▶ _Supplied material_:
**********

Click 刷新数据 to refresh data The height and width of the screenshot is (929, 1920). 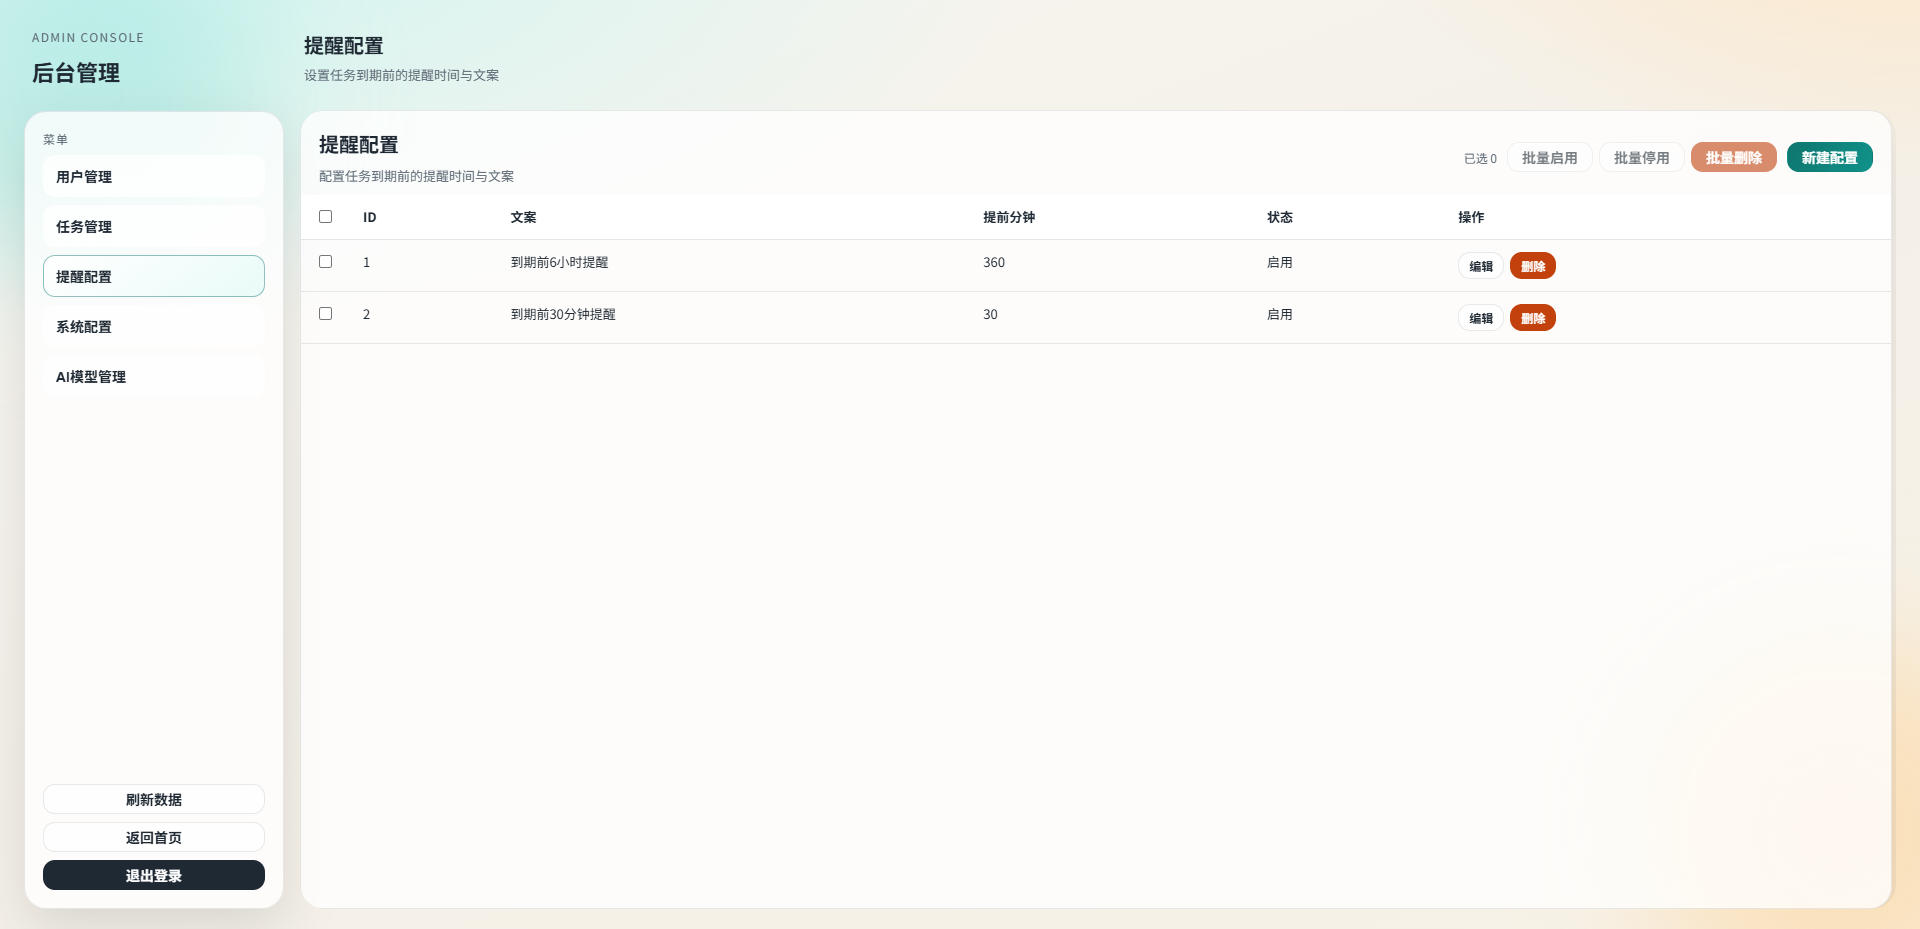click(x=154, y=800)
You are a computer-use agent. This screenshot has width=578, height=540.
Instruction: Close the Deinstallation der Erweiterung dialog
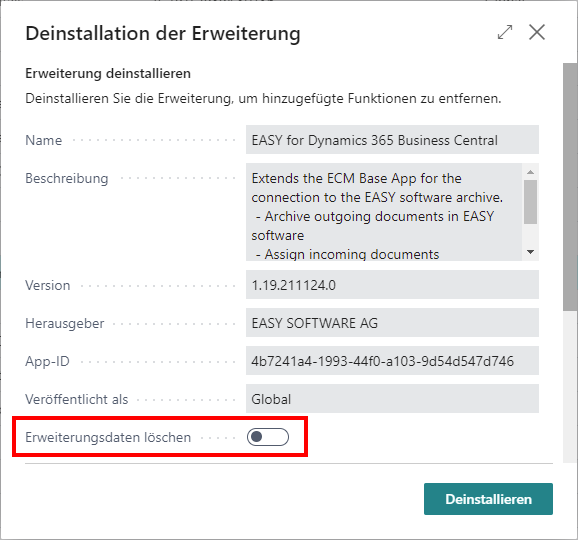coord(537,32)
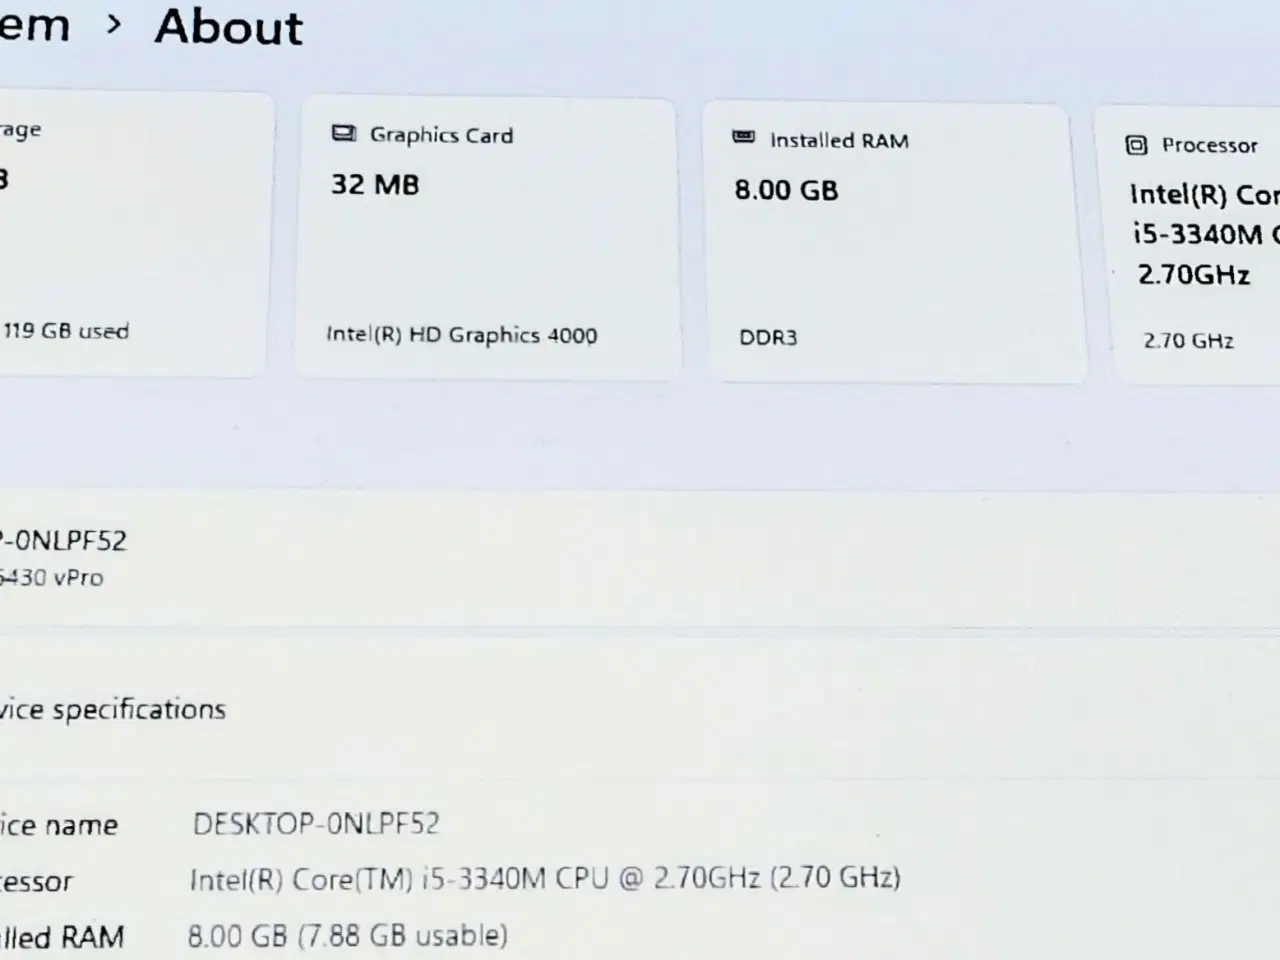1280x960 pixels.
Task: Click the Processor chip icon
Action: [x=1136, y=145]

**********

▶ _Task objective_:
Without the pictures, repeat the line with "You are a computer-use" and every line after it to the end of the listing, and nothing else.

▶ _Problem solution_:
You are a computer-use agent. This screenshot has width=578, height=540.
Instruction: Close the Deinstallation der Erweiterung dialog
coord(537,32)
1280x960 pixels.
Task: Click the Processor chip icon
Action: [x=1136, y=145]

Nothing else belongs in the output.